_Given data:_
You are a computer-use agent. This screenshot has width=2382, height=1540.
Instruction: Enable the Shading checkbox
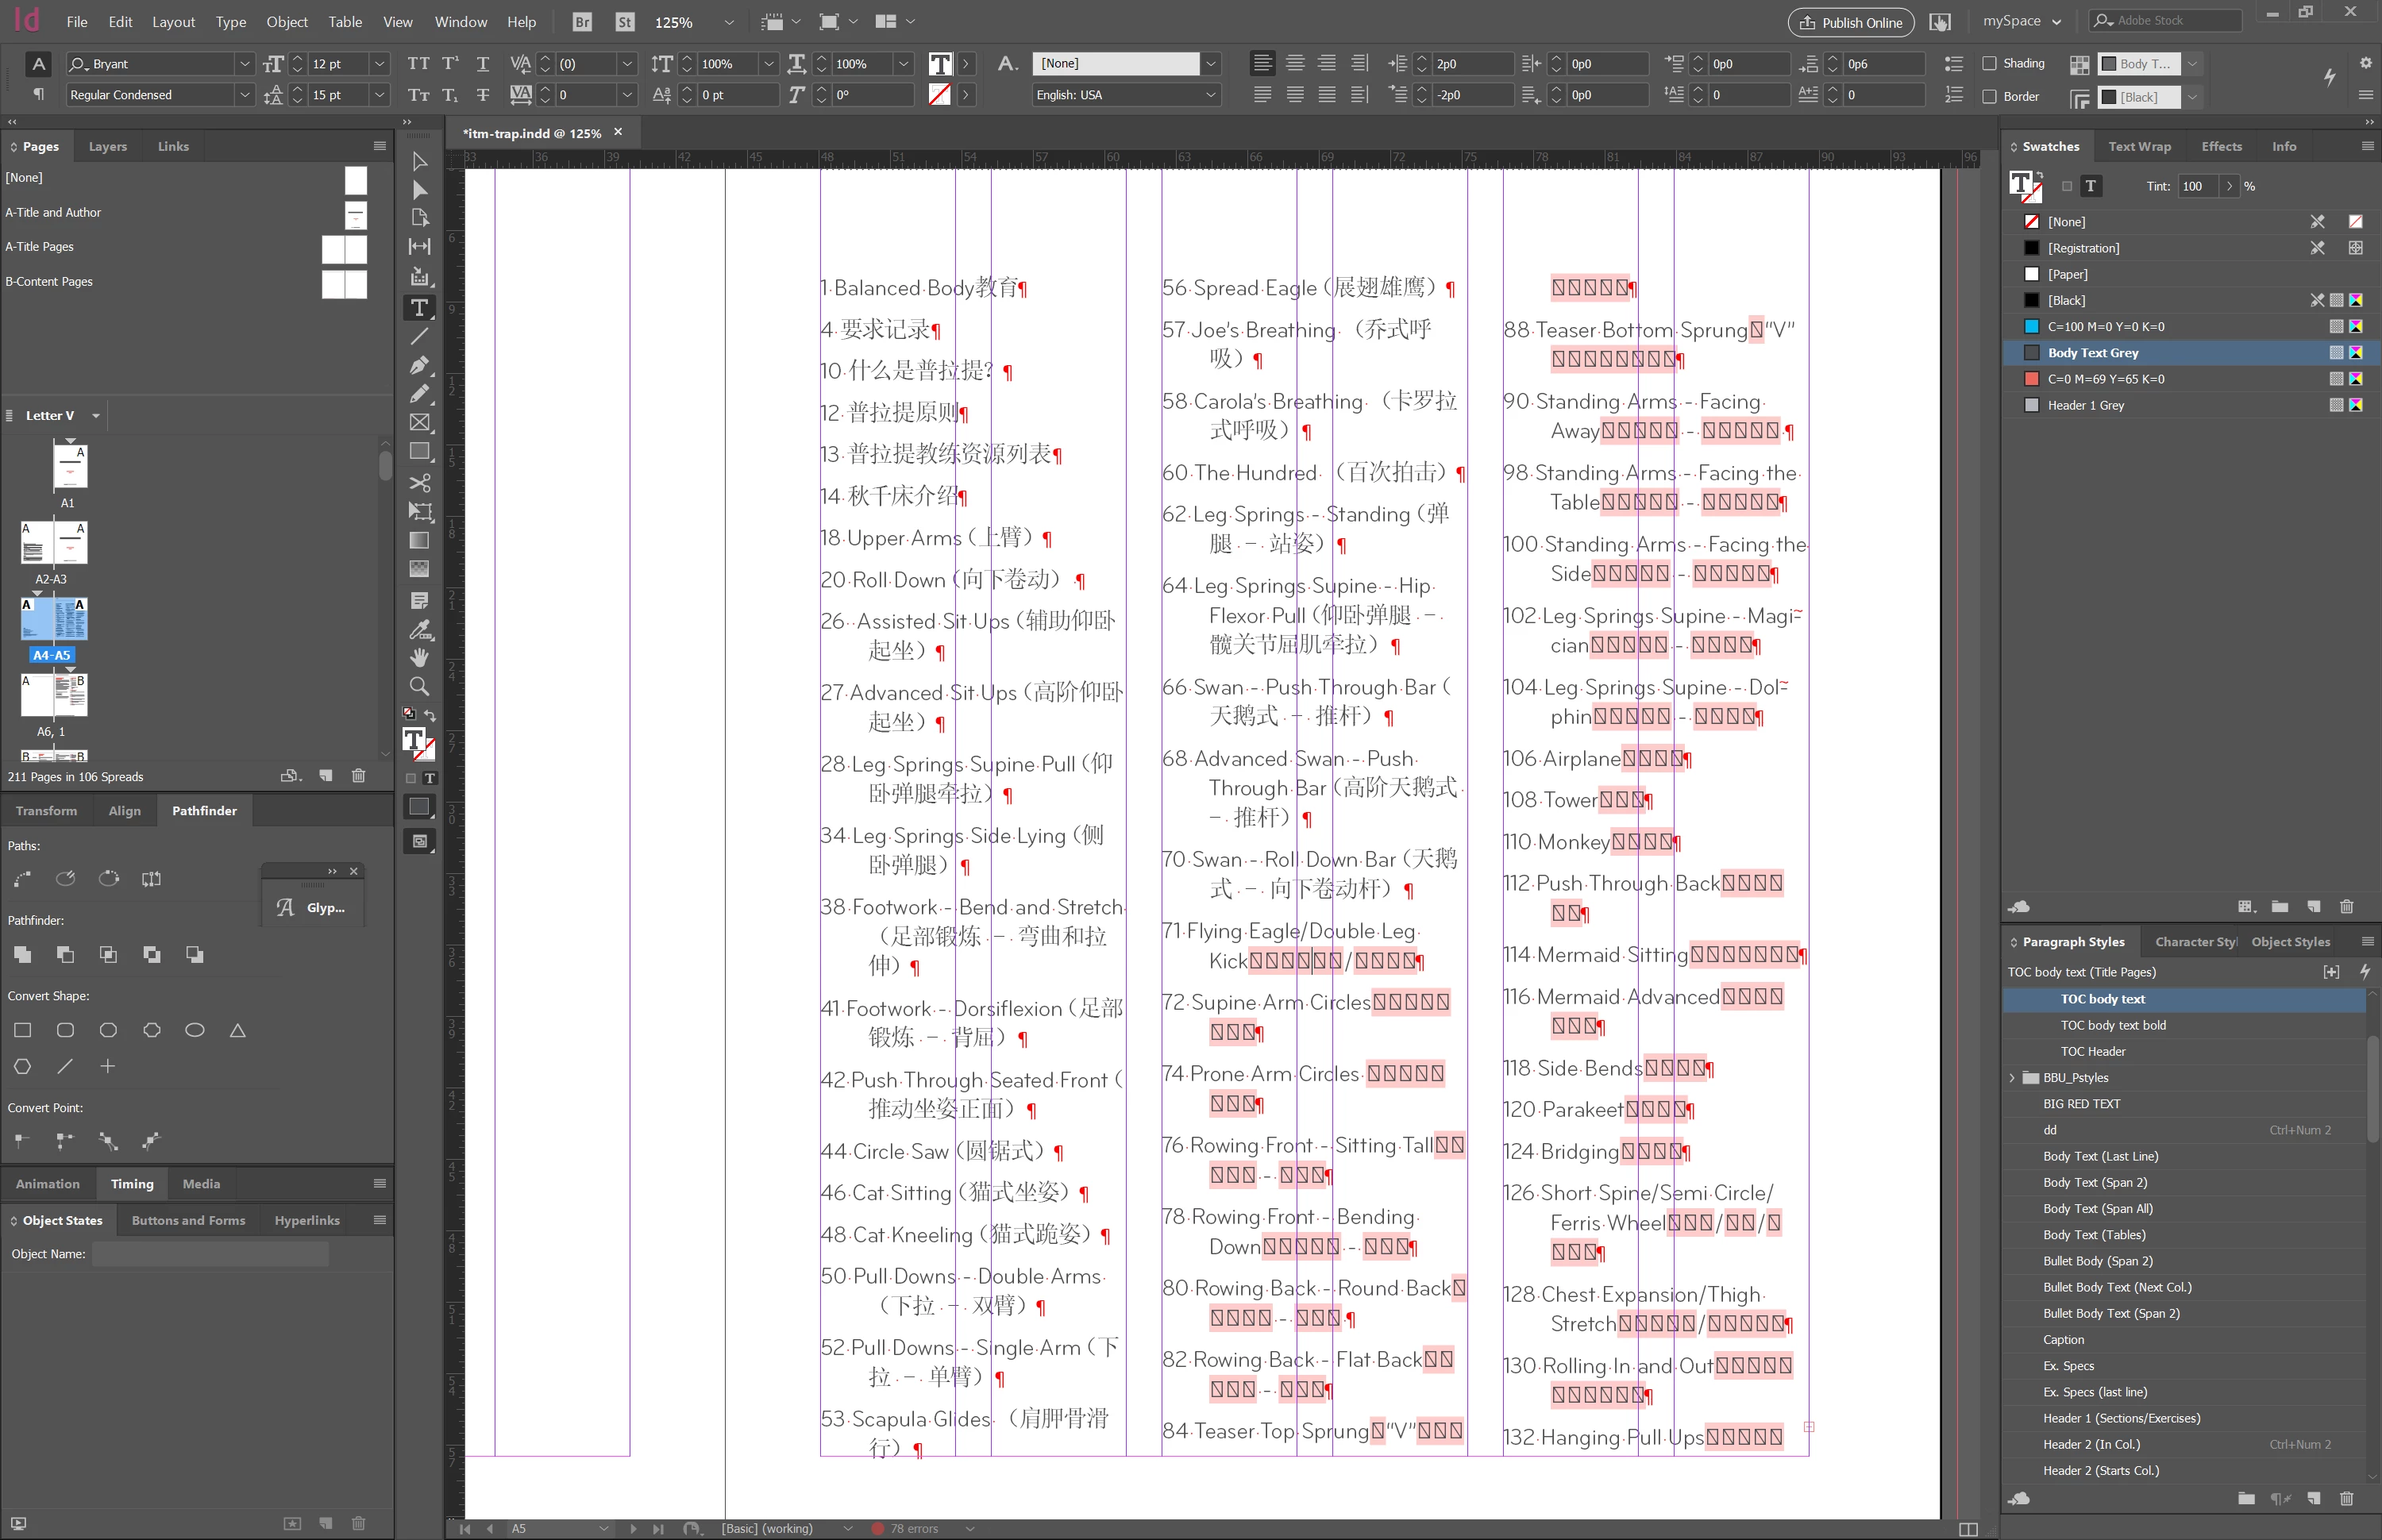(1989, 63)
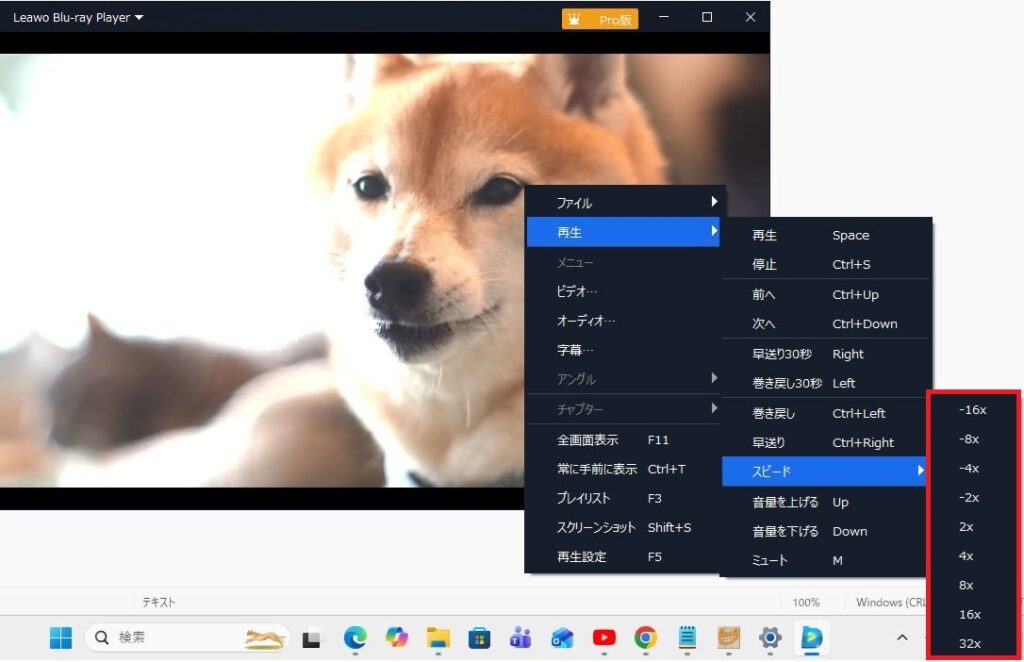The height and width of the screenshot is (662, 1024).
Task: Open File Explorer folder icon in taskbar
Action: pos(438,637)
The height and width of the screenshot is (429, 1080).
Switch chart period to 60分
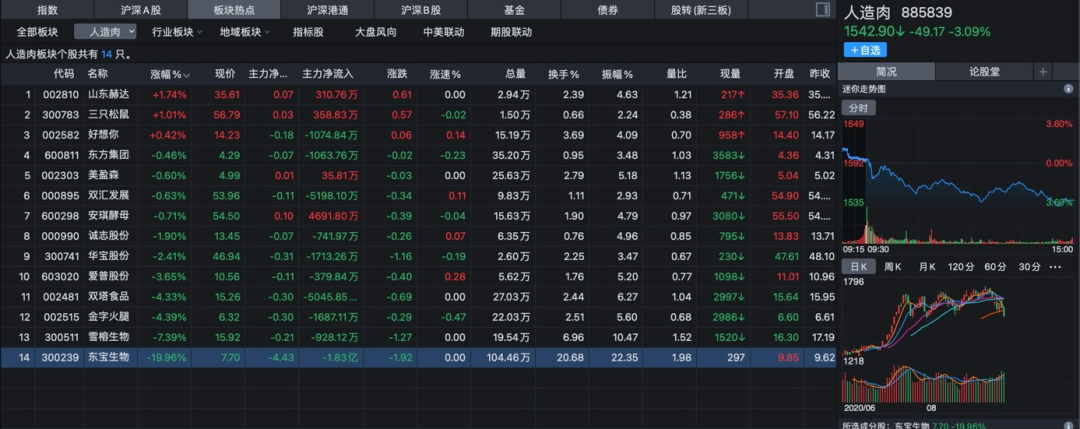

_Your goal:_ Convert these rows into a JSON list of strings with one string per line, skipping blank lines and leaving out the pictures.

_Expected answer:_
[
  "You are a computer-use agent. This screenshot has width=2382, height=1540.",
  "Instruction: Enable the Shading checkbox",
  "(1989, 63)",
  "The height and width of the screenshot is (662, 1024).",
  "Task: Open File Explorer folder icon in taskbar",
  "Action: pos(438,637)",
  "The height and width of the screenshot is (429, 1080).",
  "Switch chart period to 60分"
]